Output only the lines from the line holding "1213x980 pixels." through the close of the records, exactly as they appear, with all pictures omitted.

BEGIN EXTRACTED RECORDS

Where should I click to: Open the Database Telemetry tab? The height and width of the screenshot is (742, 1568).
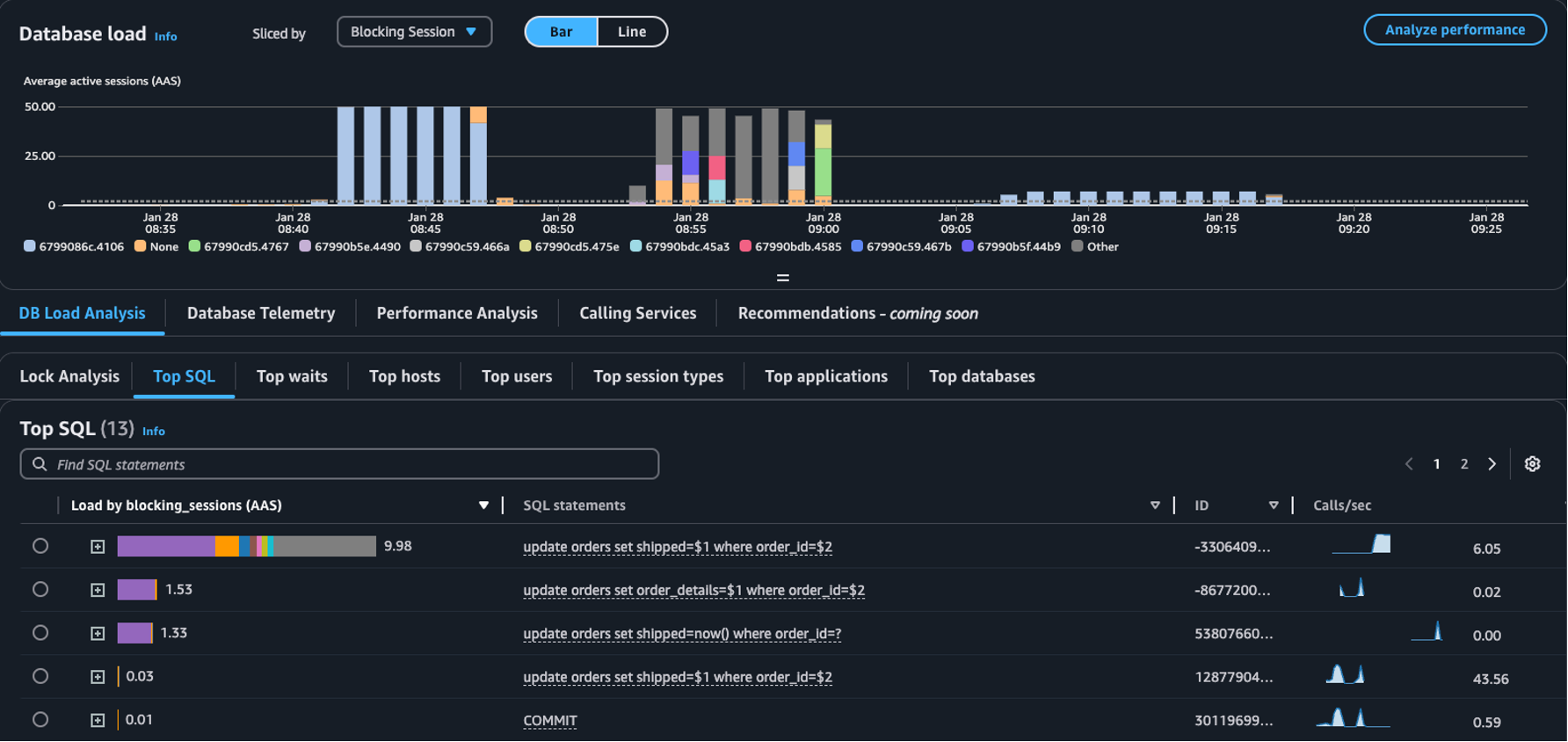click(261, 313)
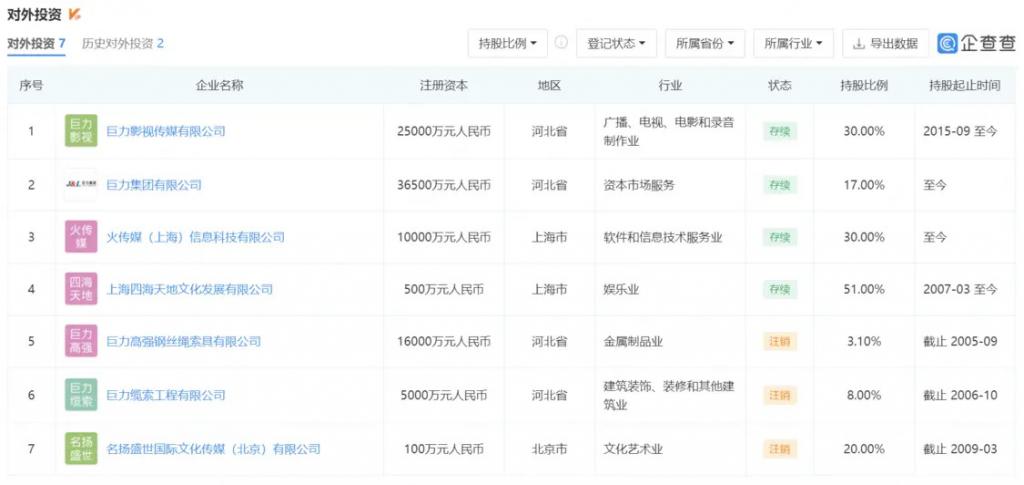
Task: Click the 火传媒 pink logo icon
Action: click(81, 237)
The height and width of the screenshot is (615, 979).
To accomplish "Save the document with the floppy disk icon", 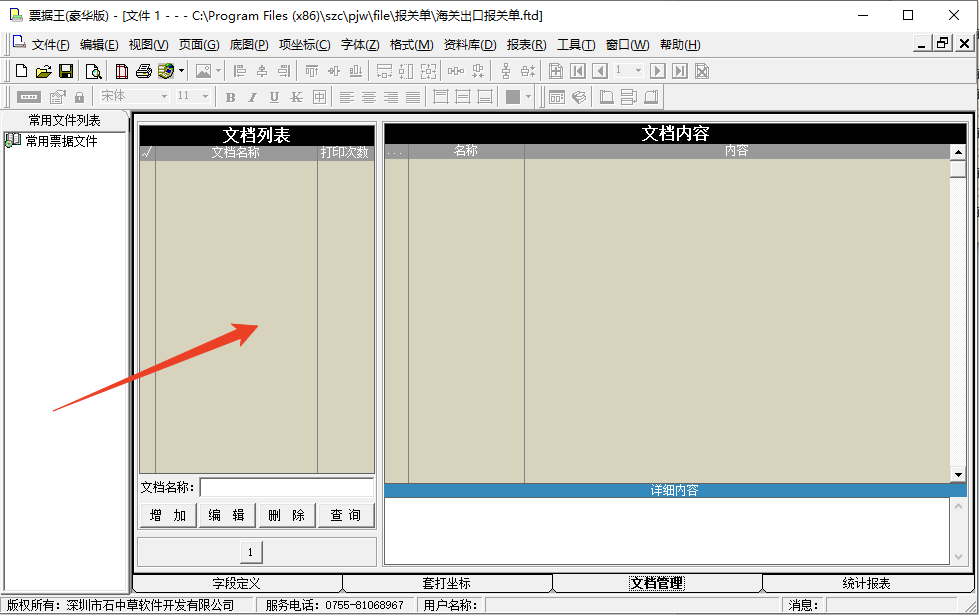I will tap(66, 71).

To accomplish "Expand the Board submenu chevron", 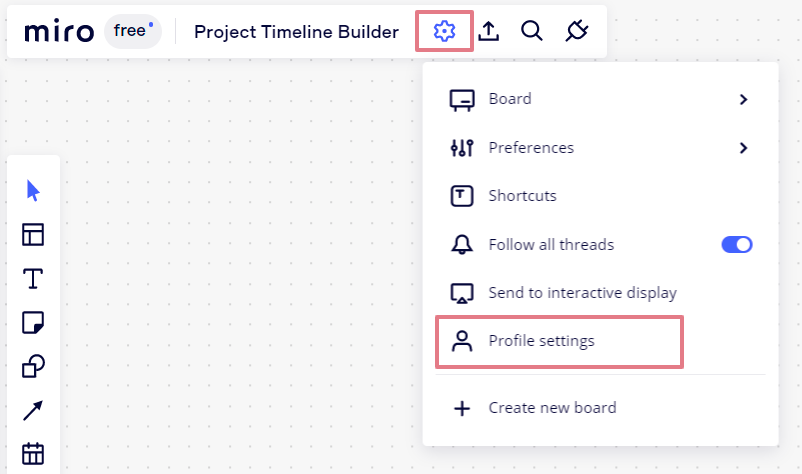I will (743, 99).
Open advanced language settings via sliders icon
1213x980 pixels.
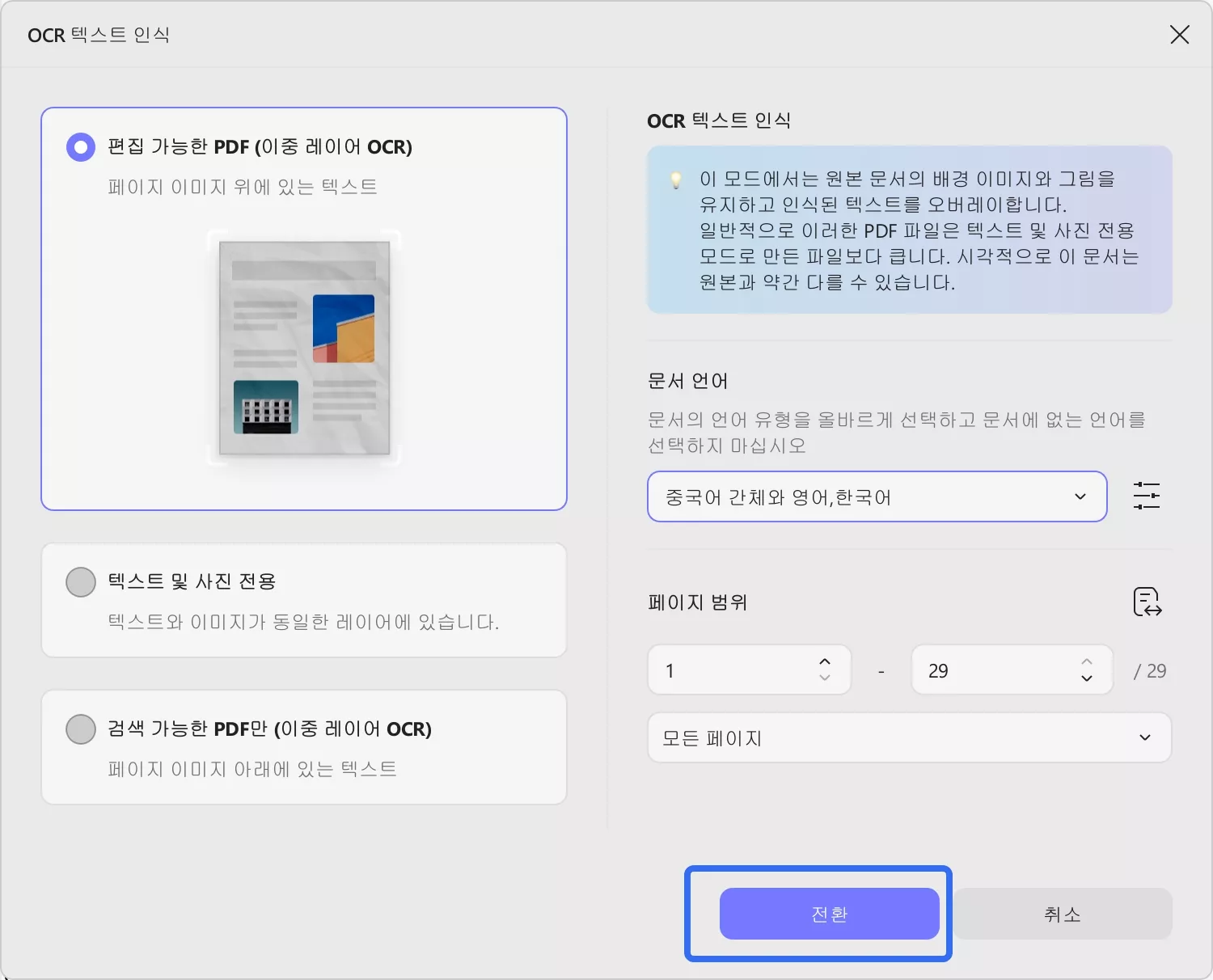[1147, 496]
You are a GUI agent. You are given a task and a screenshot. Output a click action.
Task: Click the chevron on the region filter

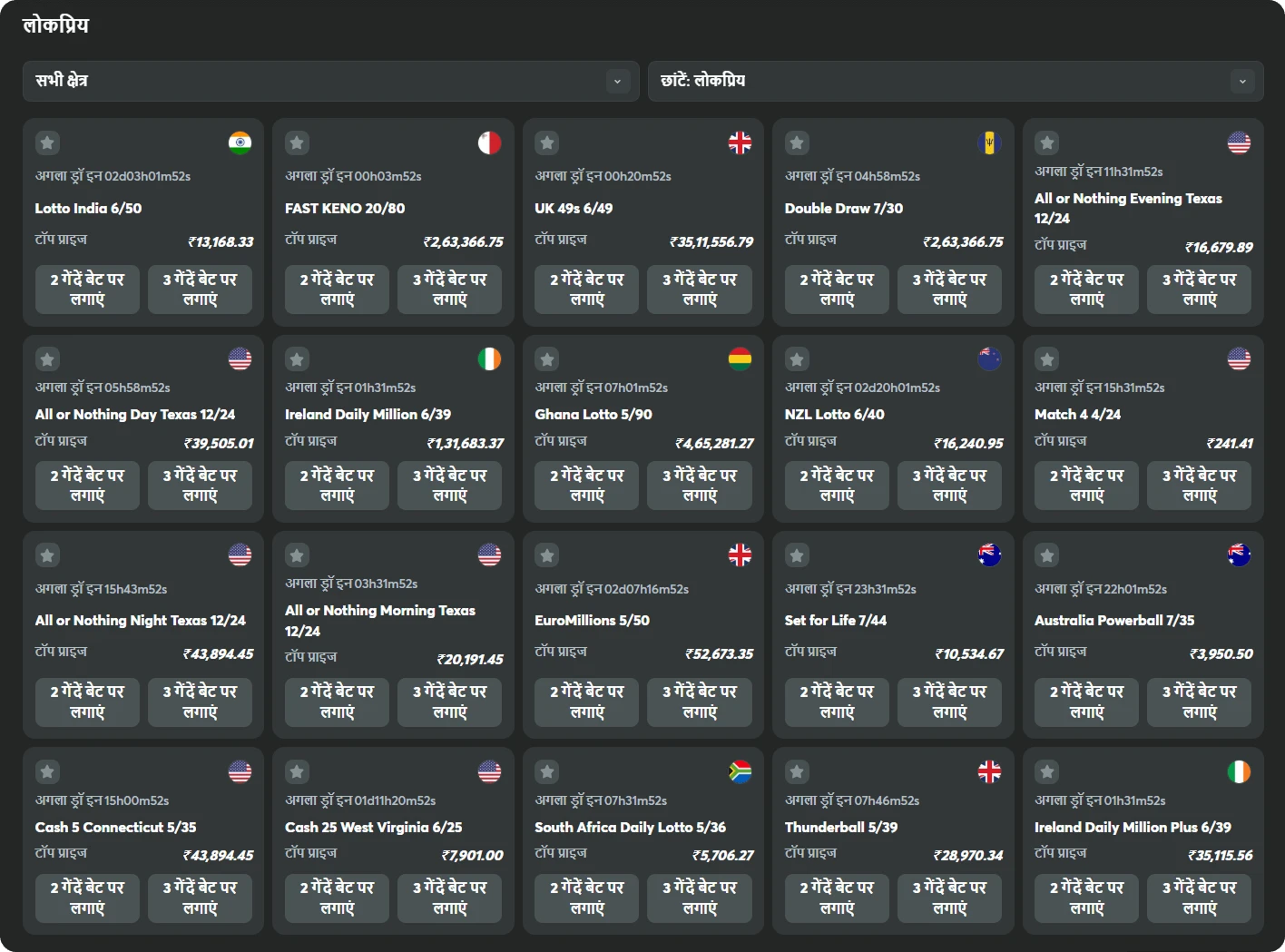618,81
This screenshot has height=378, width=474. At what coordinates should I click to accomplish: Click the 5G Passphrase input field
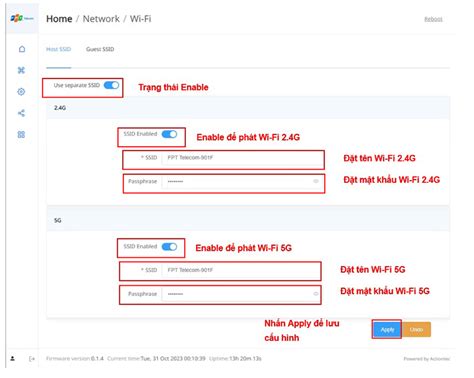[241, 294]
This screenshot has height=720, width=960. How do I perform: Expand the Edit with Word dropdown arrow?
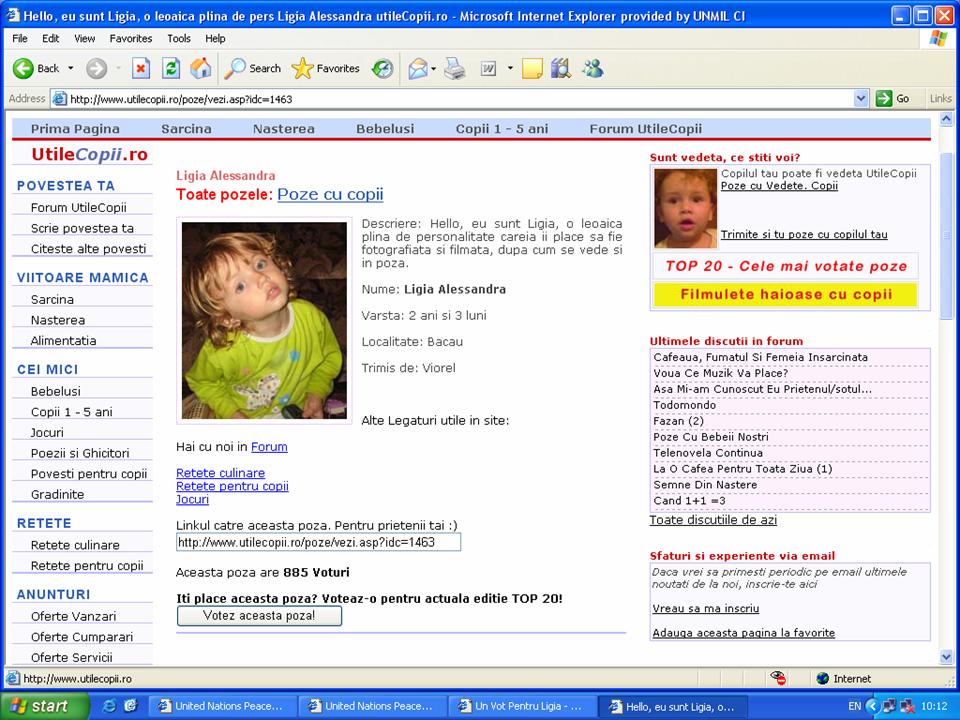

END EXTRACTED RECORDS

● **WRITTEN SOLUTION**:
1213x980 pixels.
[1147, 496]
You are a GUI agent. You are given a task and a screenshot. Output a click action.
Task: Click the chevron on the region filter

618,81
This screenshot has height=378, width=474. At what coordinates should I click to accomplish: Click the 5G Passphrase input field
[241, 294]
This screenshot has height=720, width=960. How do I perform: Expand the Edit with Word dropdown arrow?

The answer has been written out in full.